Every now and then I see something like this:
SELECT u.* FROM users u WHERE 0 = (SELECT COUNT(*) FROM addresses a WHERE a.user_id = u.id);
and it kinda pains me. So figured, I'll write about what is the problem with it, and how to avoid such constructs.
Lets consider what went through someones mind when they wrote it. This query will return all users, that have zero addresses. In other words – users that never provided any address.
Why is that bad? After all, if we need to find users without addresses, it does what needs to be done? Right. No.
The problem is counting. What will happen if an user has million addresses? Pg will dutifully count all of them, only then to reject the row, because there was something.
The thing is that you don't need to have million addresses. Even if there can be two – they still need to be counted, and while the time cost will be lower than counting million rows, it is still there, and it's 100% useless work.
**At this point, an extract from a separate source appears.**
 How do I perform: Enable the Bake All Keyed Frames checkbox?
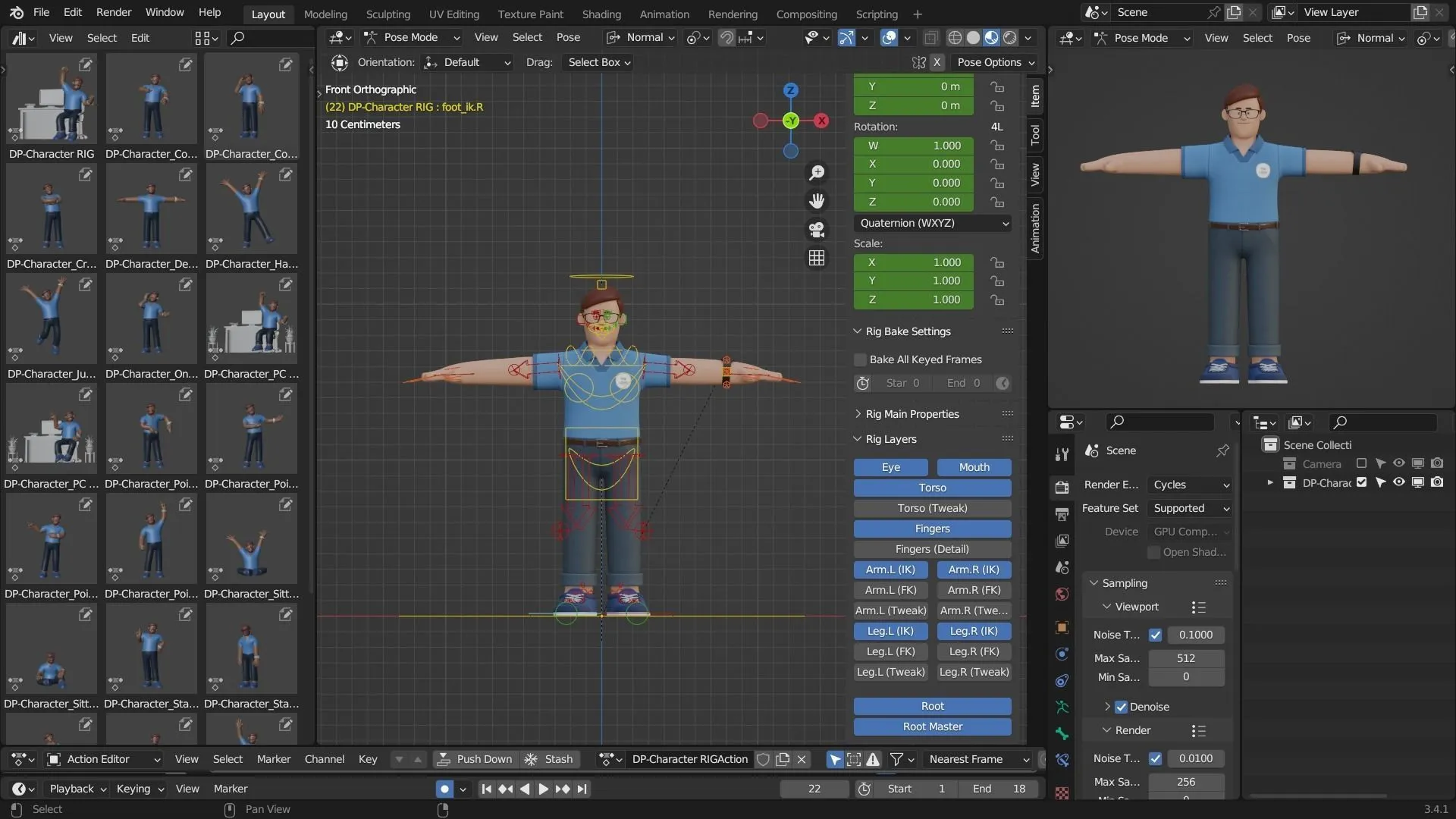point(860,359)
So, the question can be: how to do the thing properly? It's easy – there is EXISTS expression:
SELECT u.* FROM users u WHERE NOT EXISTS (SELECT FROM addresses a WHERE a.user_id = u.id);
EXISTS (well, in this case NOT EXISTS) will check abandoning the test as soon as one row will be found. No need to count.
Of course, in some (most?) cases, where people use this construct (0 == count), someone can say: “but it doesn't matter in our case, because…". Well, this is where best practices part of the title comes from. One shouldn't do wrong things, even if they don't matter in this particular case, at the very least not to get into habit of doing it, and then accidentally make the same mistake when it will actually be important.
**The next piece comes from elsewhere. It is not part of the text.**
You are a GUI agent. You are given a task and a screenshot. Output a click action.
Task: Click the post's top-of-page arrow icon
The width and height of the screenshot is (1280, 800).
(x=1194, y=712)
I use the analogy of asking someone how many people are in a meeting room vs asking if the meeting room is occupied. If you’re looking for an unoccupied room to hold a meeting you don’t care how many are in the room.
great to point that out!
One remark: there is still a sub select in the resulting query which is generally a slowdown. Replacing it with a LEFT JOIN is a better choice
SELECT u.* FROM users u
LEFT JOIN addresses a ON a.user_id = u.id
WHERE a.user_id IS NULL;
What do you think?
@Manuel:
1. the idea that “subselects are bad, so use ‘xxx’ instead” is insanely harmful
2. as with almost everything in dbs – it depends on data distribution. sometimes join will be better, sometimes not.
@Manuel: The subquery with NOT EXISTS will be executed as a anto-join by the PostgreSQL optimizer, so it will perform at least as well as the outer join you suggested.
I thought the big idea with SQL (and why we tolerate its declarative nature which makes things so opaque for humans) is that it should rewrite our poorly optimized queries like this. Is anyone sure that this isn’t actually optimized in major DBs?
I find the subquery less easy to read than a join.